- Origin: New Orleans, Louisiana, U.S.
- Genres: New Orleans Jazz, R&B, funk rock
- Years active: 1998–present
- Labels: Basin Street, Buffalo
- Members: Mark Mullins; Craig Klein; Greg Hicks; Bert Cotton; Matt Perrine; Walt Lundy; Michael Mullins;
- Past members: Russell Batiste; Eric Bolivar; Alvin Ford Jr.; Alex Joseph Hall; Nori Naraoka; Brian O'Neill; Steve Suter; Rick Trolsen; Charlie Wooton; Chad Gilmore; Joe Ashlar;
- Website: boneramabrass.com

= Bonerama =

American funk rock brass band

Bonerama is a funk rock brass band from New Orleans.
· · · ·
### Written exercise a
Find every line in the records that contains the string "screenshot" and copy each of those lines in full.
· · · ·
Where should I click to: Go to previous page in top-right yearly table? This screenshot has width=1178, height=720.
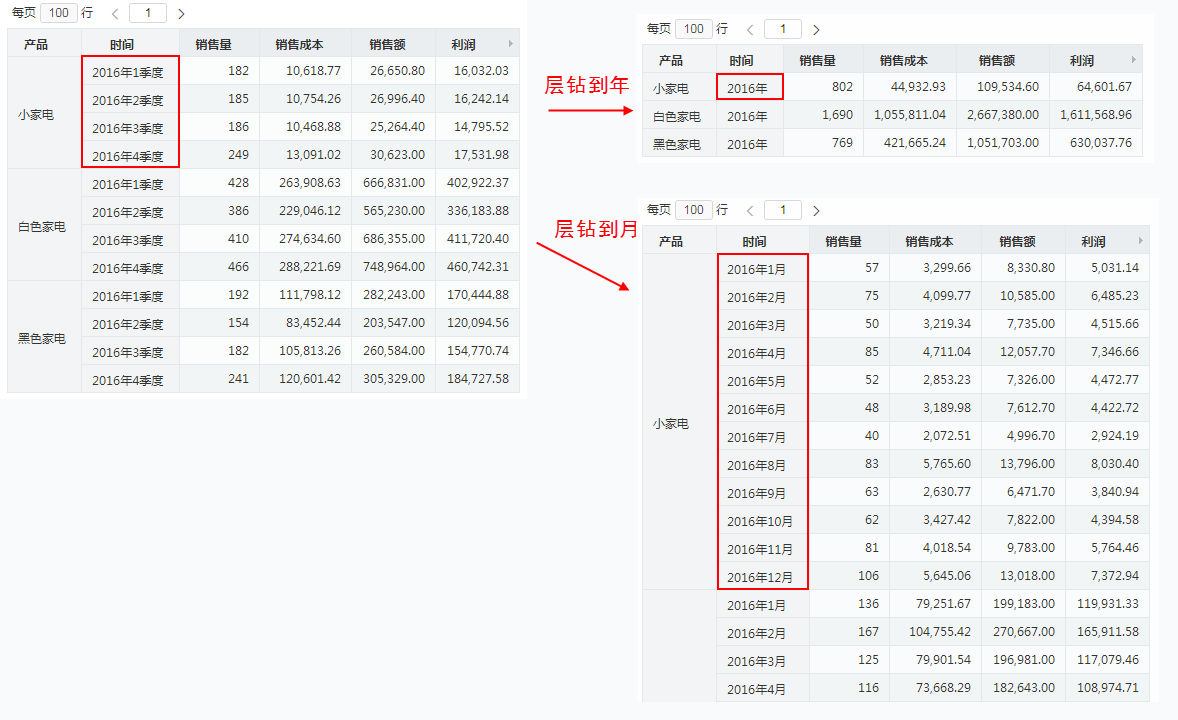point(750,30)
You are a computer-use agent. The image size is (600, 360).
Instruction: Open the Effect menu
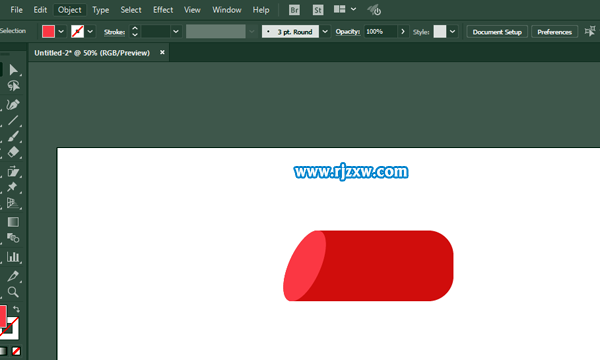point(163,10)
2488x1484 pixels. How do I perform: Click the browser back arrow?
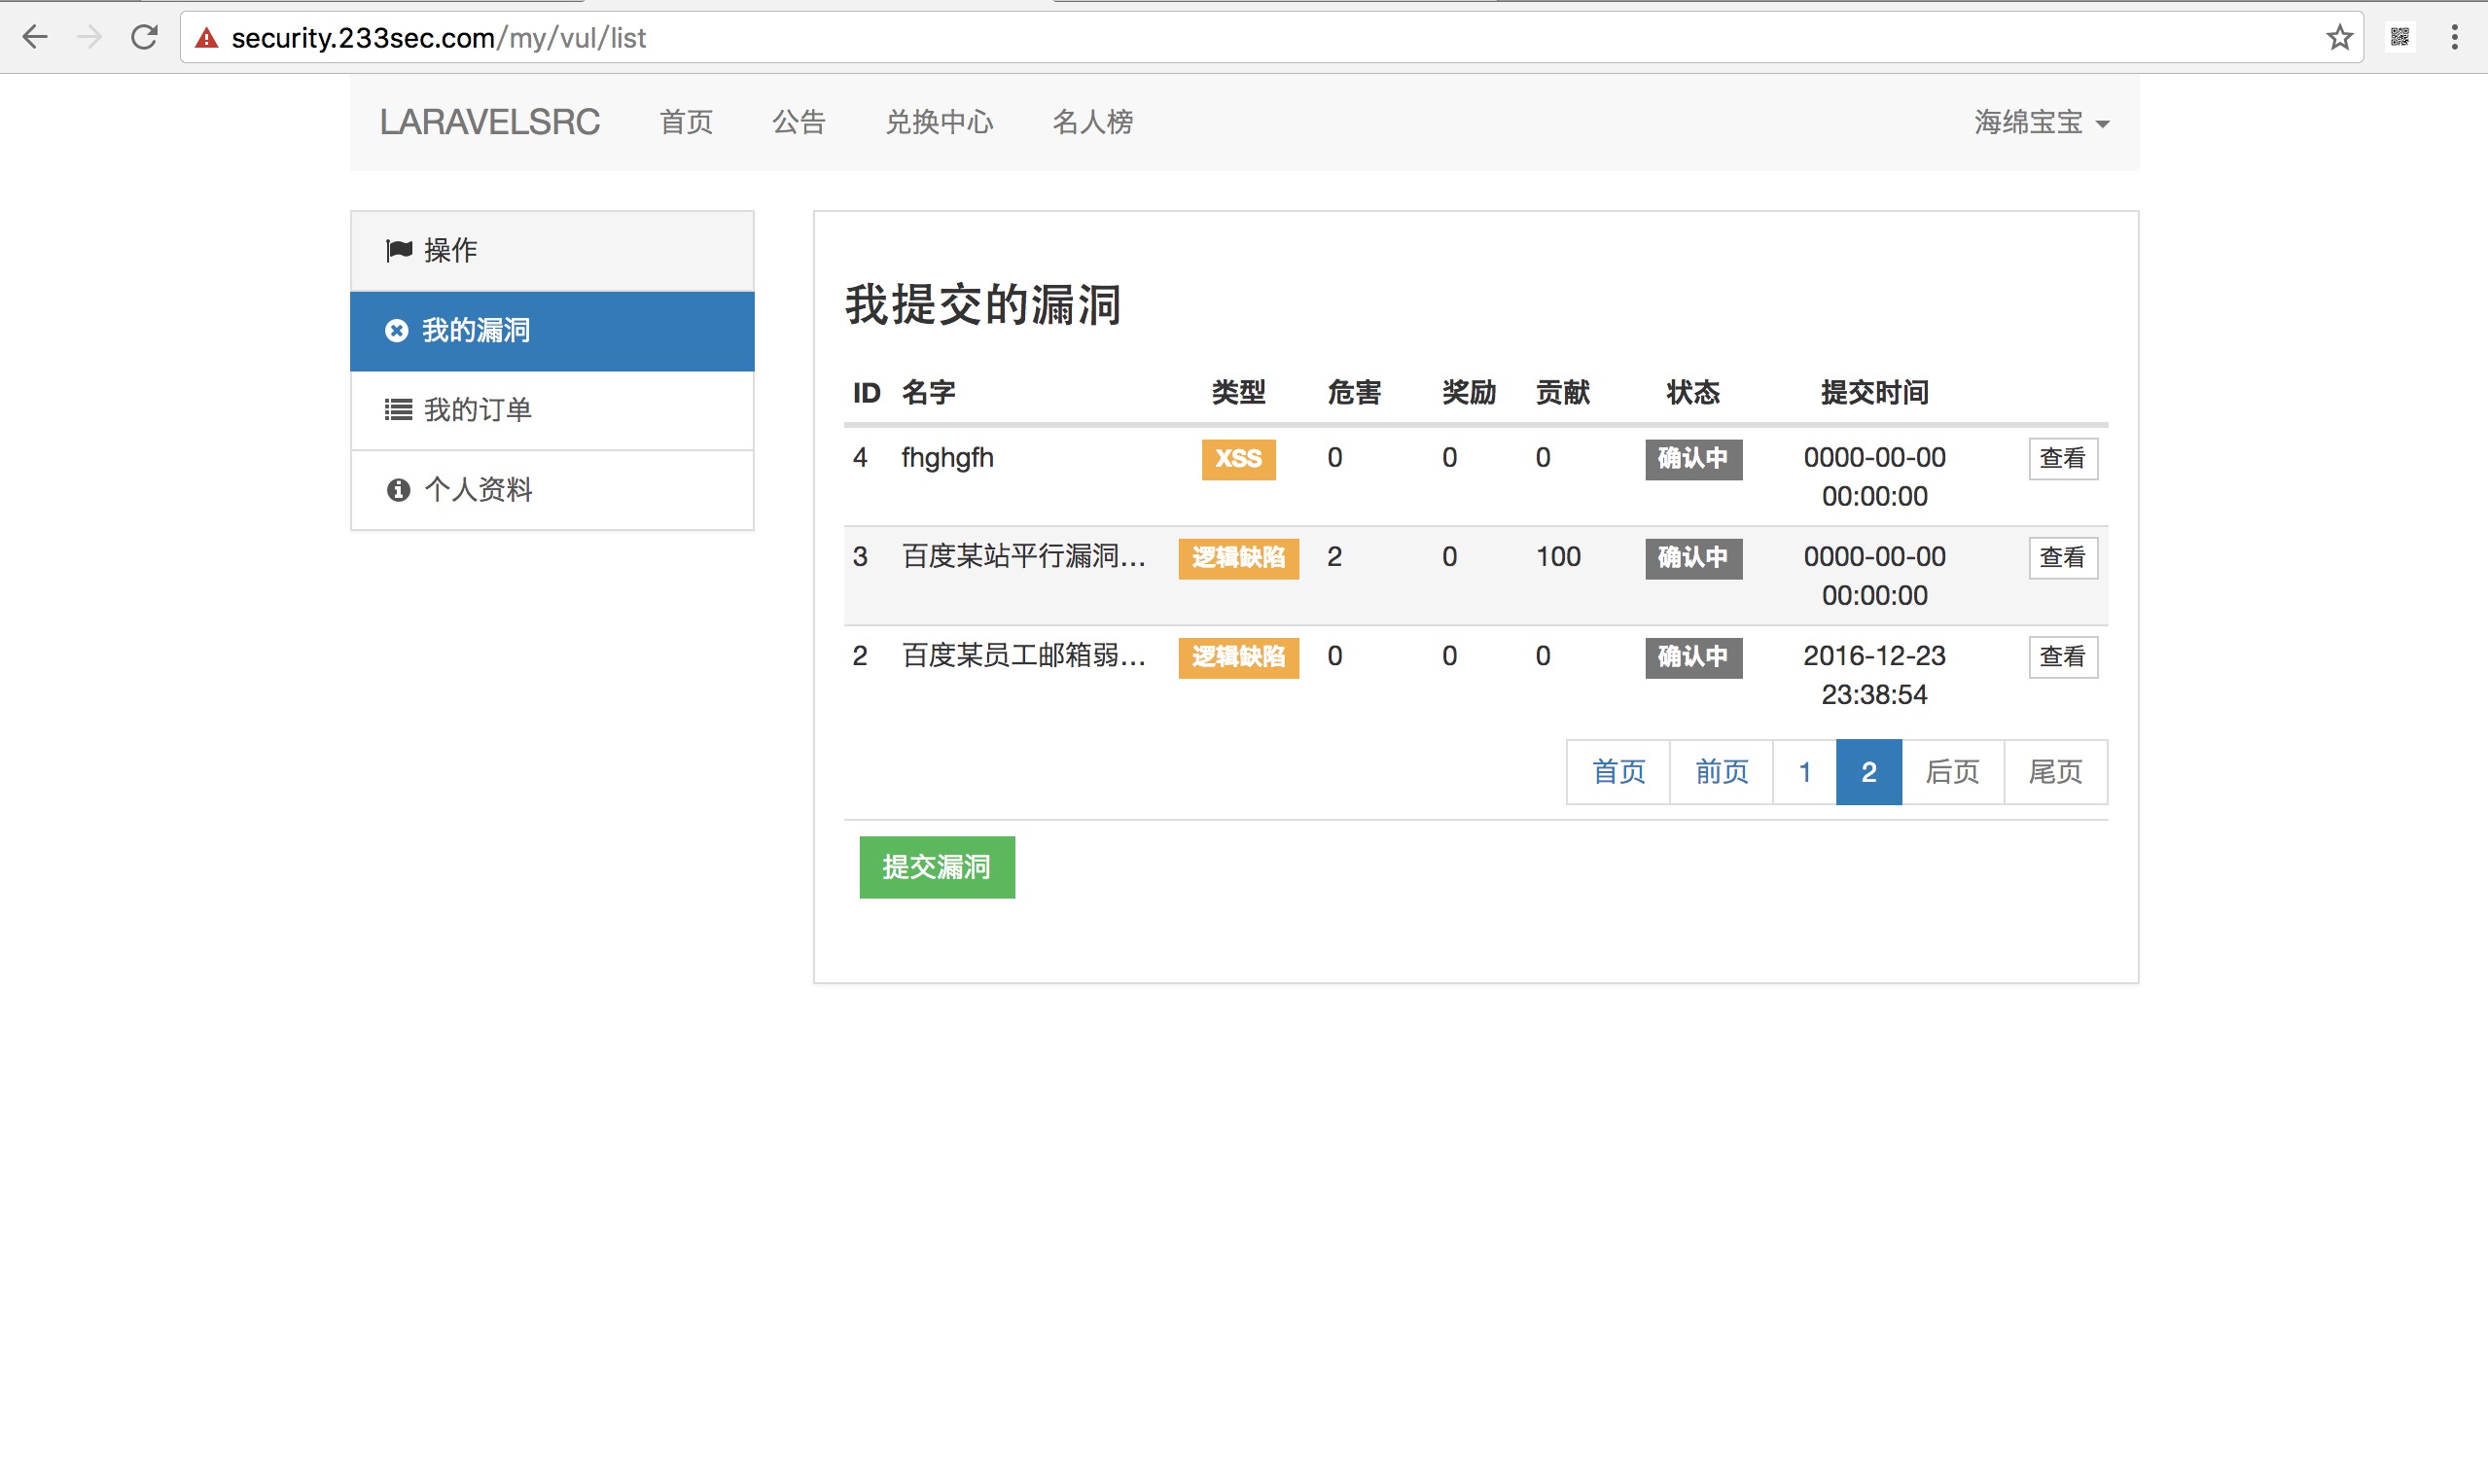click(x=35, y=37)
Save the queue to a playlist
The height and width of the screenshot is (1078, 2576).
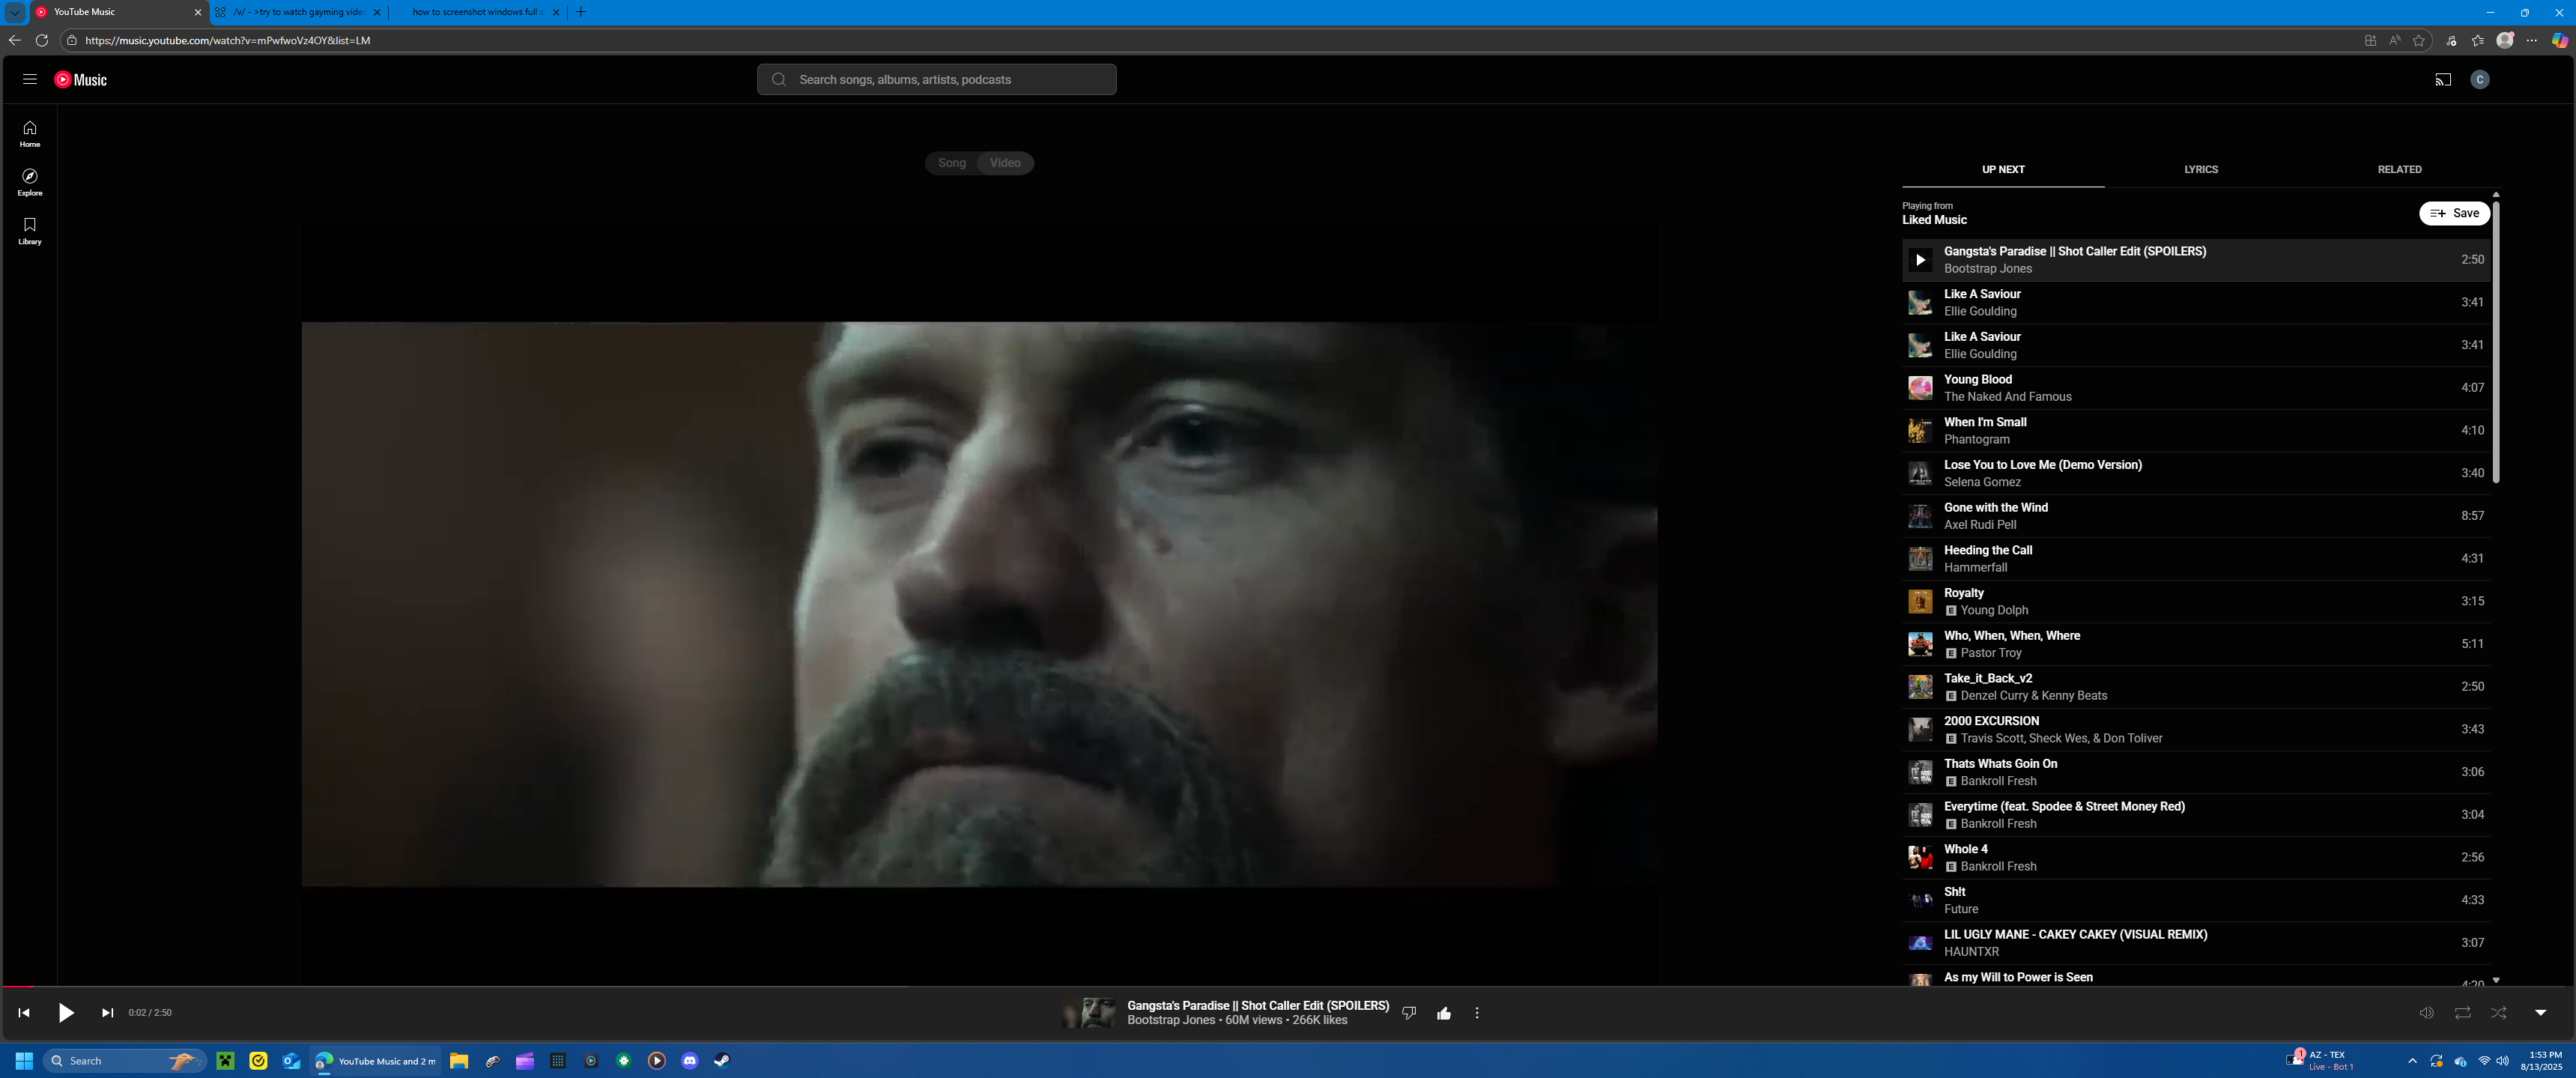click(2454, 213)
· · · ·
### Written exercise b
According to the Bonerama profile, which record labels has the band been on?

### Right answer a
Where should I click to: Go to previous page in top-right yearly table? This screenshot has width=1178, height=720.
The height and width of the screenshot is (1078, 2576).

### Right answer b
Basin Street and Buffalo.